----- TEXT TO READ

All Non-Banking Financial Companies

Madam / Dear Sir,

Large Exposures Framework for Non-Banking Financial Company - Upper Layer (NBFC-UL)

Please refer to paragraph 3.2.2 (d) of RBI circular DOR.CRE.REC.No.60/03.10.001/2021-22 dated October 22, 2021 on “Scale Based Regulation (SBR): A Revised Regulatory Framework for NBFCs”, in terms of which a Large Exposure Framework (LEF) is prescribed for NBFCs in the Upper Layer.

2. Detailed guidelines in this regard are annexed.

Yours faithfully,

(Manoranjan Mishra)
Chief General Manager


Annex

Large Exposures Framework (LEF)

1 Introduction

1.1 Prudential guidelines on exposure norms aim at addressing credit risk concentration in NBFCs. These instructions set out to identify large exposures, refine the criteria for grouping of connected counterparties and put in place reporting norms for large exposures.

2 Definitions

2.1 “NBFC-UL” means an NBFC placed in the upper layer as per RBI circular DOR.CRE.REC.No.60/03.10.001/2021-22 dated October 22, 2021 on “Scale Based Regulation (SBR): A Revised Regulatory Framework for NBFCs”.

2.2 “Tier I Capital” for the purpose of the guidelines shall have the same meaning as defined in the Master Direction - Non-Banking Financial Company - Systemically Important Non-Deposit taking Company and Deposit taking Company (Reserve Bank) Directions, 2016. Further, profits accrued during the year will be reckoned as Tier I capital for the purpose of LEF after making necessary adjustments as per the guidelines applicable to NBFC-UL. The NBFC-UL shall obtain an external auditor’s certificate on completion of the augmentation of capital and submit the same to the Reserve Bank of India (Department of Supervision) before reckoning the additions to capital funds.

2.3 “Eligible capital base” means Tier 1 capital as defined at paragraph 2.2 above.

----------
----- RECORDS SUPPLIED

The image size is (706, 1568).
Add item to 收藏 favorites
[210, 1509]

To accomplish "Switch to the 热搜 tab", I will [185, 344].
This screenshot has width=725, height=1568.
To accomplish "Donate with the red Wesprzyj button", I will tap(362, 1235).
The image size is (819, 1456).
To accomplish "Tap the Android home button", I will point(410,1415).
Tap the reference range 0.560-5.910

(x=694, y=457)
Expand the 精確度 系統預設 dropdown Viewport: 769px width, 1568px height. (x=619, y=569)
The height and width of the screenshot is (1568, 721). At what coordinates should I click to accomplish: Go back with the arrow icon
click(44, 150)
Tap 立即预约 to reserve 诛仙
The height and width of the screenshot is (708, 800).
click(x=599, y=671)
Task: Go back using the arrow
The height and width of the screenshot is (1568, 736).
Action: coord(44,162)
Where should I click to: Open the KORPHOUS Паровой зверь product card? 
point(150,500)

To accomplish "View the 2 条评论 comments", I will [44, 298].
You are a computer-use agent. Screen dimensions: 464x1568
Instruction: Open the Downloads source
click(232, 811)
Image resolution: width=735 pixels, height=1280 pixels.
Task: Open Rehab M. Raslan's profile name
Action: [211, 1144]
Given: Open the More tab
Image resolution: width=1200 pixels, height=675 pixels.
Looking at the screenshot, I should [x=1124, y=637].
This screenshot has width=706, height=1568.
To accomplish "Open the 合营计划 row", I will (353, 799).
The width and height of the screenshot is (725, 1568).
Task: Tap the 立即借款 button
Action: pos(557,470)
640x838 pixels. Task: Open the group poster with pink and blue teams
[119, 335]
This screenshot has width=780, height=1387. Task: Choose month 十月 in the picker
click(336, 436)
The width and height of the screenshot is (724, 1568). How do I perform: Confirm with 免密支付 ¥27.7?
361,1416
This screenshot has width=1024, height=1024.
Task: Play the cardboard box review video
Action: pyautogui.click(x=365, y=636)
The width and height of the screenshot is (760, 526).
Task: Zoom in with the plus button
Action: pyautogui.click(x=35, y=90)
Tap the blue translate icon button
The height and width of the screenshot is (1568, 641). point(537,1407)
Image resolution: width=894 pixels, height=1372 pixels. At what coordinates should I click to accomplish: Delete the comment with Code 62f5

----------

TASKS FOR THIS EXERCISE:
a - List every term that the Large Exposures Framework circular defines in its section headed "2 Definitions".
b - Reproduce word for word the passage of the Large Exposures Framework circular from "Large Exposures Framework for" up to and including "(Manoranjan Mishra)".

SOLUTION LIST:
a -
NBFC-UL
Tier I Capital
Eligible capital base

b -
Large Exposures Framework for Non-Banking Financial Company - Upper Layer (NBFC-UL)

Please refer to paragraph 3.2.2 (d) of RBI circular DOR.CRE.REC.No.60/03.10.001/2021-22 dated October 22, 2021 on “Scale Based Regulation (SBR): A Revised Regulatory Framework for NBFCs”, in terms of which a Large Exposure Framework (LEF) is prescribed for NBFCs in the Upper Layer.

2. Detailed guidelines in this regard are annexed.

Yours faithfully,

(Manoranjan Mishra)